Free SKILL.md scraped from GitHub. Clone the repo or copy the file directly into your Claude Code skills directory.
npx versuz@latest install hiyenwong-ai-collection-collection-skills-hierarchical-connectome-ssmgit clone https://github.com/hiyenwong/ai_collection.gitcp ai_collection/SKILL.MD ~/.claude/skills/hiyenwong-ai-collection-collection-skills-hierarchical-connectome-ssm/SKILL.md---
name: hierarchical-connectome-ssm
description: "Parallelized Hierarchical Connectome (PHC) framework that upgrades temporal State-Space Models into spatiotemporal recurrent networks for brain connectivity modeling.. Activation: hierarchical connectome, state-space models, spatiotemporal."
version: 1.0.0
author: Research Synthesis
license: MIT
metadata:
hermes:
tags: ["hierarchical connectome", "state-space models", "spatiotemporal", "spiking neural networks", "brain connectivity", "SSM"]
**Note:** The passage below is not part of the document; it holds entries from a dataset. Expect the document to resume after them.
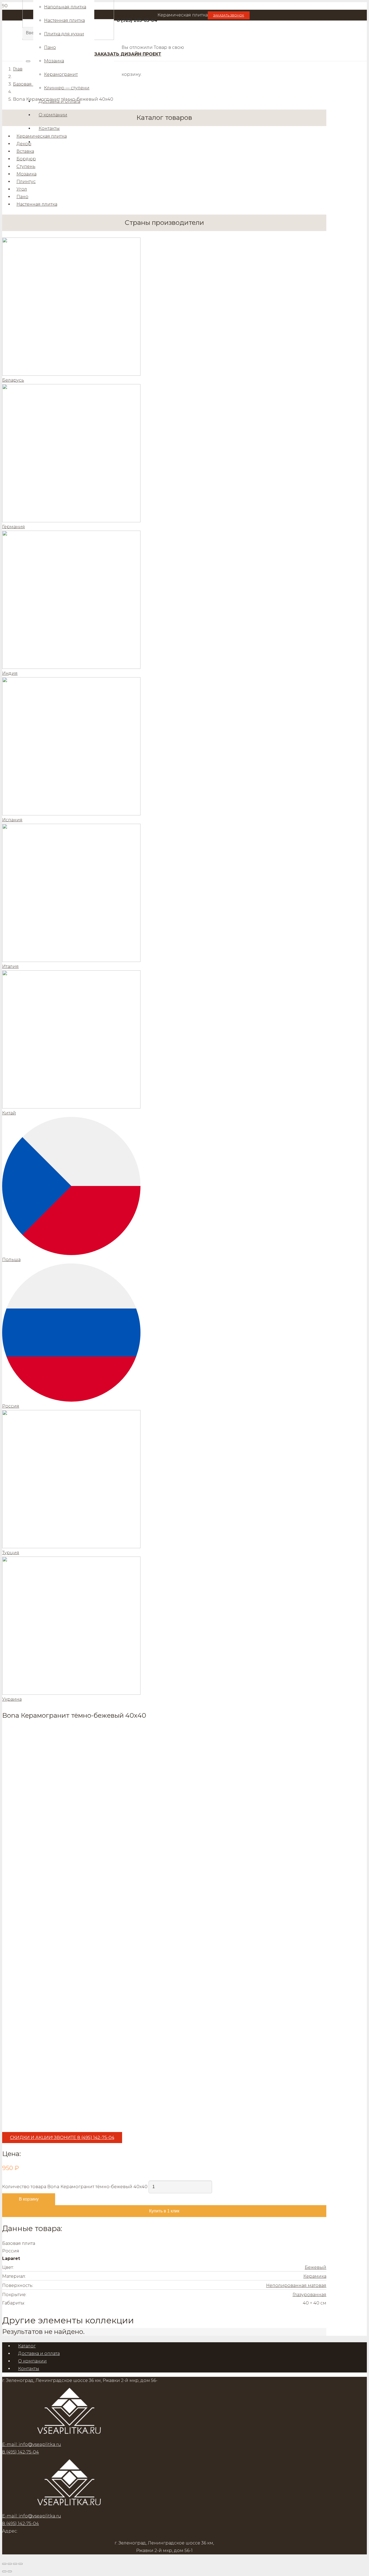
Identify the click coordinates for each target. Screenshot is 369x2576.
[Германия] (164, 453)
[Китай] (164, 1039)
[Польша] (164, 1186)
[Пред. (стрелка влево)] (4, 2571)
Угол (21, 189)
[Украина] (164, 1626)
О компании (32, 2361)
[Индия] (164, 600)
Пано (22, 196)
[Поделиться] (15, 2564)
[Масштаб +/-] (4, 2564)
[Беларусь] (164, 307)
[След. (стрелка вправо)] (10, 2571)
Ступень (25, 166)
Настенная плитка (36, 204)
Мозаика (26, 174)
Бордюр (26, 158)
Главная (22, 69)
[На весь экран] (10, 2564)
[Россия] (164, 1332)
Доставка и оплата (39, 2353)
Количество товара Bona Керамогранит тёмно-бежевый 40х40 (74, 2186)
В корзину (29, 2199)
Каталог (27, 2345)
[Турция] (164, 1479)
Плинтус (26, 181)
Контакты (28, 2368)
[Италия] (164, 893)
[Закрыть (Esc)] (20, 2564)
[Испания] (164, 746)
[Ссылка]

source_paper: "Parallelized Hierarchical Connectome: A Spatiotemporal Recurrent Framework for Spiking State-Space Models (arXiv:2604.01295v1)"
published: "2026-04-01"
category: "neuroscience"
---
# Hierarchical Connectome for Spiking State-Space Models
## Overview
Parallelized Hierarchical Connectome (PHC) framework that upgrades temporal State-Space Models into spatiotemporal recurrent networks for brain connectivity modeling.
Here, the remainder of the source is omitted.